Najlepsza dla mnie była kwetiapina. W drugiej kolejności wenlafaksyna. Na trzecim miejscu olanzapina. Wszystkie mają mnóstwo wad. Olanzapiny nie mogę brać, bo mam jakieś uczulenie. Wenlafaksyna przestaje działać. Kwetiapina... Moja relacja z tym lekiem to jak historia burzliwego romansu. Miłość i nienawiść jednocześnie. Uzdrawia i zabija w tym samym czasie. I ciągle nie wiem, czy mam do niej wrócić. Jeśli wracam, to chcę odejść. To jest jakiś harlekinowy koszmar :)

Udostępnij tę odpowiedź


Odnośnik do odpowiedzi
Udostępnij na innych stronach

ahoj u mnie tez wenlafaksyna swego czasu bardzo ładnie pomagała, lecz po jakims czasie przestała działac. Teraz mam ją brac na nowo.

Co masz na mysli że kwetiapina Cie zabijała? masz na mysli tycie po tym leku?

 

Ps. też uważam, że dystymii żadna psychoterapia nie ruszy oprócz leków.

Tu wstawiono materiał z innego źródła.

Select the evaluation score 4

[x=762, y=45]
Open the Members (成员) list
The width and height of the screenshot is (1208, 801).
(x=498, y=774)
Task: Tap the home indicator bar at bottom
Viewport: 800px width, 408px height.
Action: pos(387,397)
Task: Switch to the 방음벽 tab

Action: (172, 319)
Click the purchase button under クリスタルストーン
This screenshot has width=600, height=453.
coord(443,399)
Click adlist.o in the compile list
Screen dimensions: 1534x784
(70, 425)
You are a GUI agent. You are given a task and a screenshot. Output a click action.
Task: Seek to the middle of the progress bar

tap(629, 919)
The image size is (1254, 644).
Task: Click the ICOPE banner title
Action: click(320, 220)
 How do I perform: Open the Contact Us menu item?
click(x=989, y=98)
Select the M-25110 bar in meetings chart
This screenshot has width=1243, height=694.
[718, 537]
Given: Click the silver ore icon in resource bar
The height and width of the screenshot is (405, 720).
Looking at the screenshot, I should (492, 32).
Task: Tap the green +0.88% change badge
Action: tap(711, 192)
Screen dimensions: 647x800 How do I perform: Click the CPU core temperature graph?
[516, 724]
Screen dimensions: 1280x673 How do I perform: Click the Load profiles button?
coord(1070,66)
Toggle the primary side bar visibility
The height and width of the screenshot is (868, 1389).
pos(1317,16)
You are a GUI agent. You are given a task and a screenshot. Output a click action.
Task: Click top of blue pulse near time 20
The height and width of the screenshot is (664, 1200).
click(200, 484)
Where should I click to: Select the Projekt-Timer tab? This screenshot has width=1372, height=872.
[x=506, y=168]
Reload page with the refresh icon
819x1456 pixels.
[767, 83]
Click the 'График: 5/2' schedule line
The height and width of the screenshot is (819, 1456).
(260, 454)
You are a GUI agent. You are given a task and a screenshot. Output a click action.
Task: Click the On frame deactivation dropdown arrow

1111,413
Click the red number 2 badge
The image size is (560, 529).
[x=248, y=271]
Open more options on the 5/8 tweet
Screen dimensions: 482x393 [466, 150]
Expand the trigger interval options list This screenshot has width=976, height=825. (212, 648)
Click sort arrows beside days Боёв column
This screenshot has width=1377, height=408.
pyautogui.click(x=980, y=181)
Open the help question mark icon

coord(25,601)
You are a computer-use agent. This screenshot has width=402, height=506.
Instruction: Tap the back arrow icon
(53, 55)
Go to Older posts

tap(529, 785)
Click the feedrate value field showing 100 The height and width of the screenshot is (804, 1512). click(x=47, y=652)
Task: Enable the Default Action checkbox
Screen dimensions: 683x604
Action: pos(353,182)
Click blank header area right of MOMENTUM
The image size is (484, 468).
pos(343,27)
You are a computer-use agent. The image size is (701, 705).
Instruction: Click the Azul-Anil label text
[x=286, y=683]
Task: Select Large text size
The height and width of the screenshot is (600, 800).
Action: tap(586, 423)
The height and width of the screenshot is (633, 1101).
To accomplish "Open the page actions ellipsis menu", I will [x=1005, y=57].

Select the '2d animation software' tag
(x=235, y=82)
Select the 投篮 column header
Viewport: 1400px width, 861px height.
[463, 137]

Może byc jedynie wspomagana terapia, ale na pierwszym miejscu leki i tak

Udostępnij tę odpowiedź


Odnośnik do odpowiedzi
Udostępnij na innych stronach

ahoj u mnie tez wenlafaksyna swego czasu bardzo ładnie pomagała, lecz po jakims czasie przestała działac. Teraz mam ją brac na nowo.

Mój lekarz również proponował mi powrót. Tylko po co przechodzić przez to samo? Czy organizm teraz inaczej zareaguje na lek i się do niego nie przyzwyczai? Albo czy pozytywne efekty działania leku nagle zaczną być długotrwałe? Trochę to bez sensu. Poza tym odstawianie wenlefaksyny to dla mnie duża udręka. Kłujące bóle w klatce piersiowej, brejn zappingi, czy jak to się zwie, czyli takie uczucie prądu przechodzącego przez głowę... Nie, podziękuję.

A! I jeszcze jedno. Najgorsze ze wszystkiego. Po odstawieniu leku, przez wiele miesięcy miałem ostrą dysfunkcję seksualną. Przykra sprawa. Na szczęście już przeszło.

Co masz na mysli że kwetiapina Cie zabijała? masz na mysli tycie po tym leku?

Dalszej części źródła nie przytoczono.